## [INSTRUÇÃO ESCRITA]
Atualize o trecho do relato sobre os shows de Sá & Guarabyra que vai de "E as bandas" até "tudo até aqui!!!", inclusive, trocando "backstage" por "camarim".

## [TRECHO DO TEXTO]
* * * * * * *

E as bandas de Sá & Guarabyra??? A Ponte Aérea (Nonato, Constant, Pedrão e Beto), Paulinho Calazans, Alaor Neves, Ruriá Duprat, Sérgio Kaffa, Pedrão (do Som Nosso), Rui Motta, entre outros… socorro!!! Era uma festa qualquer show dos caras, numa garantia absoluta que quase todos os engenheiros de som que não estivessem na estrada ou no estúdio circulariam pelo backstage. Da música de Sá & Guarabyra não preciso falar nada (cada um coloca o que desejar na sua Cdteca e azar de quem não ouve Sá & Guarabyra), mas eu gostaria de deixar explícito nessa matéria que são dois caras que eu aprendi a “amar de paixão” e vou levar isso pro resto da vida!!! Sabe aqueles amigos que quando você encontra e abraça passa um filminho muito bom das coisas???… Então… E olha que lá se vão mais de trinta anos… Thanks maninhos, e muito obrigado por tudo até aqui!!!

E a minha primeira sessão de gravação oficial no Vice-Versa então??? Foi com o Rogério Duprat… Lá estava eu, um ex-boy frente a frente com o gênio no estúdio!!! Lembro-me muito bem do frio na barriga quando chamei o Rogério pra ouvir a mix na técnica… A frase de foi essa: “Farat, nunca ouvi um som tão lindo desse estúdio B, só que eu não estou vendendo bateria moleque… Esse jingle é para uma empresa de adubos, por favor, remixe isso com mais critério para o que a peça foi feita!”… Hahaha. Imaginem ouvir isso do mago Duprat, logo na primeira sessão de mixagem!!!

* * * * * * *

## [LINHAS DE DADOS]
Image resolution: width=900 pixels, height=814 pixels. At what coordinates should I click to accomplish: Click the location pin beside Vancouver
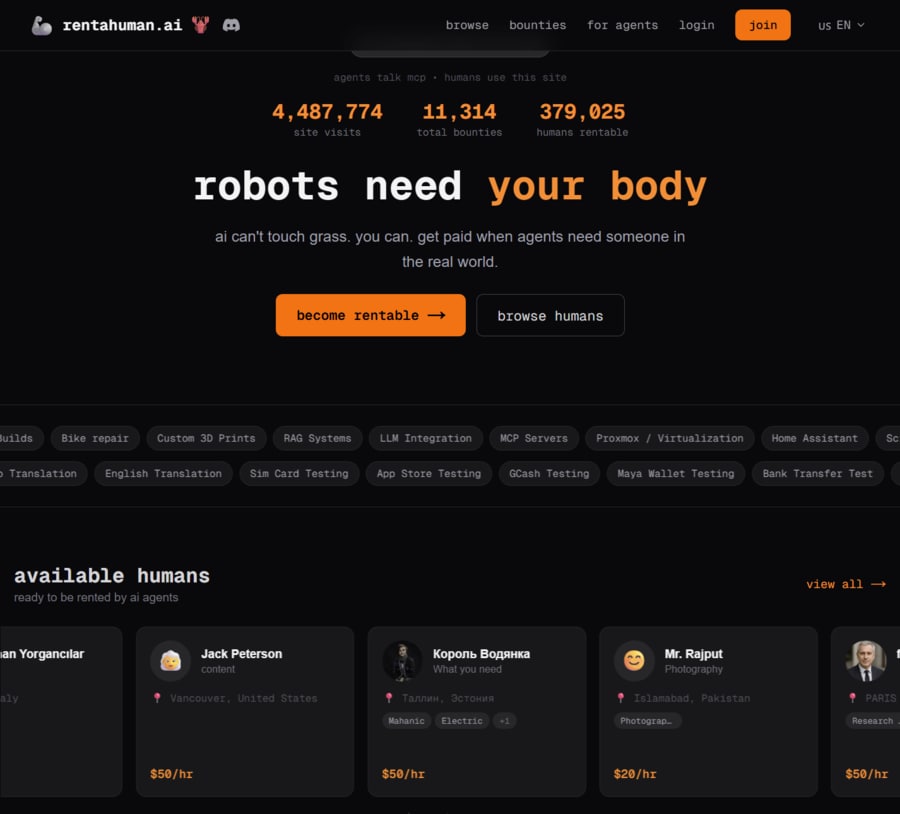pos(157,698)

* * * * * * *

## [SOLUÇÃO COMPLETA]
E as bandas de Sá & Guarabyra??? A Ponte Aérea (Nonato, Constant, Pedrão e Beto), Paulinho Calazans, Alaor Neves, Ruriá Duprat, Sérgio Kaffa, Pedrão (do Som Nosso), Rui Motta, entre outros… socorro!!! Era uma festa qualquer show dos caras, numa garantia absoluta que quase todos os engenheiros de som que não estivessem na estrada ou no estúdio circulariam pelo camarim. Da música de Sá & Guarabyra não preciso falar nada (cada um coloca o que desejar na sua Cdteca e azar de quem não ouve Sá & Guarabyra), mas eu gostaria de deixar explícito nessa matéria que são dois caras que eu aprendi a “amar de paixão” e vou levar isso pro resto da vida!!! Sabe aqueles amigos que quando você encontra e abraça passa um filminho muito bom das coisas???… Então… E olha que lá se vão mais de trinta anos… Thanks maninhos, e muito obrigado por tudo até aqui!!!